テレビはなぜ「鬼界カルデラ」を語らないのか?~群発地震に潜むもうひとつのリスク~

心理学

2025.07.04

 最近、鹿児島県・十島村周辺で群発地震が続いています。ニュースでは「南海トラフとは無関係」「津波の心配はない」と専門家が説明する様子が繰り返し放送されています。確かに、その説明は事実に基づいています。しかし、私はこの説明に大きな違和感を持ちました。なぜなら、“最も注目すべき火山リスク”である「鬼界カルデラ」の存在が、一切語られないからです。

【鬼界カルデラとは何か?】 鹿児島県の南方、十島村の海域に位置する「鬼界カルデラ」は、約7,300年前に九州を壊滅させた超巨大噴火(VEI7)を引き起こした火山です。この噴火(鬼界アカホヤ噴火)は、南九州の縄文人文化を一時的に消滅させ、火山灰は東北地方にまで達しました。現在もこのカルデラの活動は完全には終息しておらず、地球規模の火山学の中でも最も警戒すべき対象の一つとされています。

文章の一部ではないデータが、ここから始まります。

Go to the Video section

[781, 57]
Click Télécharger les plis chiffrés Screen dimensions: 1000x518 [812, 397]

【なぜテレビは鬼界カルデラに触れないのか?】 一見、不自然に思えるかもしれませんが、背景には複数の「バイアス」が関与しています。

◆ ① 正常性バイアス 人間は自分にとって都合の悪い情報や想像を受け入れたくない傾向があります。テレビや解説者も無意識のうちに「過剰な不安を与えたくない」「視聴者が混乱するから」という理由で、“本当に怖い話”を避けてしまうのです。

◆ ② 確証バイアス 現在の群発地震の震源が「30~50km」とやや深いため、地震専門家は「これはプレート境界型の地震だ」と判断します。そうすると「火山とは関係ない」という解釈を補強する情報ばかり集めてしまい、火山リスクの可能性が視野から外れるのです。

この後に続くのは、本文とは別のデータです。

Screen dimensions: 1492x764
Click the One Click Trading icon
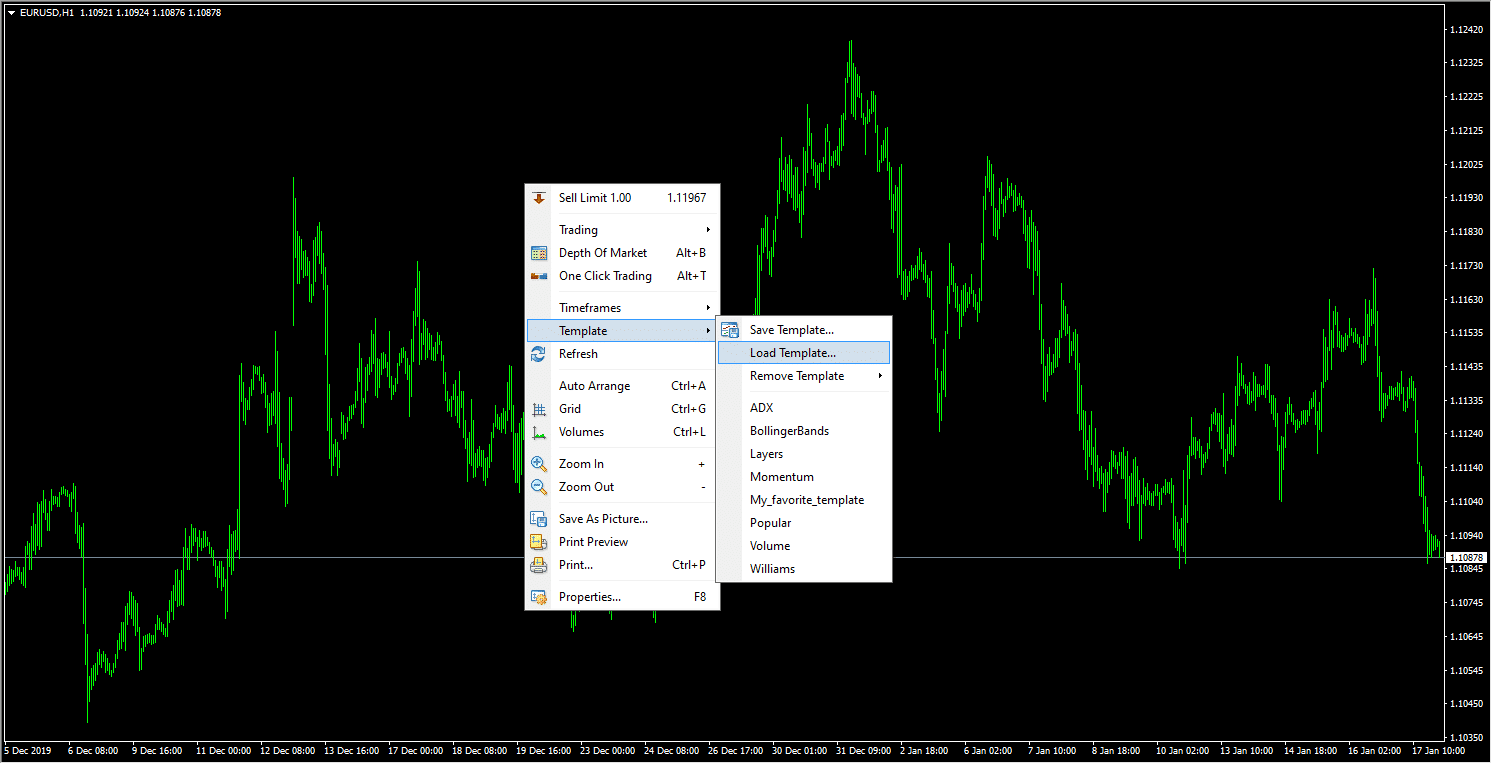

◆ ③ ステレオタイプ・バイアス 「噴火=浅い地震が前兆」という固定観念に縛られていると、深部のマグマ活動のような“新しいタイプの兆候”を見逃しがちになります。実際、破局噴火は数千年~1万年単位のサイクルであり、近代観測だけでは見えないものが多く存在します。

【私たちに必要なこと】 今、私たちに必要なのは「恐れること」ではなく、「知ること」です。鬼界カルデラは、現代においても破局的噴火の最有力候補とされており、政府の有識者会議でも警戒対象に明記されています。

十島村の群発地震がすぐに噴火につながるという証拠は現時点ではありません。しかし、マグマの供給が深部で進んでいる可能性があるならば、**“何もないことを願いながら、万が一に備える”**という態度が、現代人に求められている防災姿勢ではないでしょうか。

【結び】 テレビが語らないなら、私たちが語りましょう。 鬼界カルデラがもたらす未来は、決してフィクションではありません。事実とリスクを直視し、「考えたくない」から「考えよう」へ。今こそ、防災リテラシーの本質が問われています。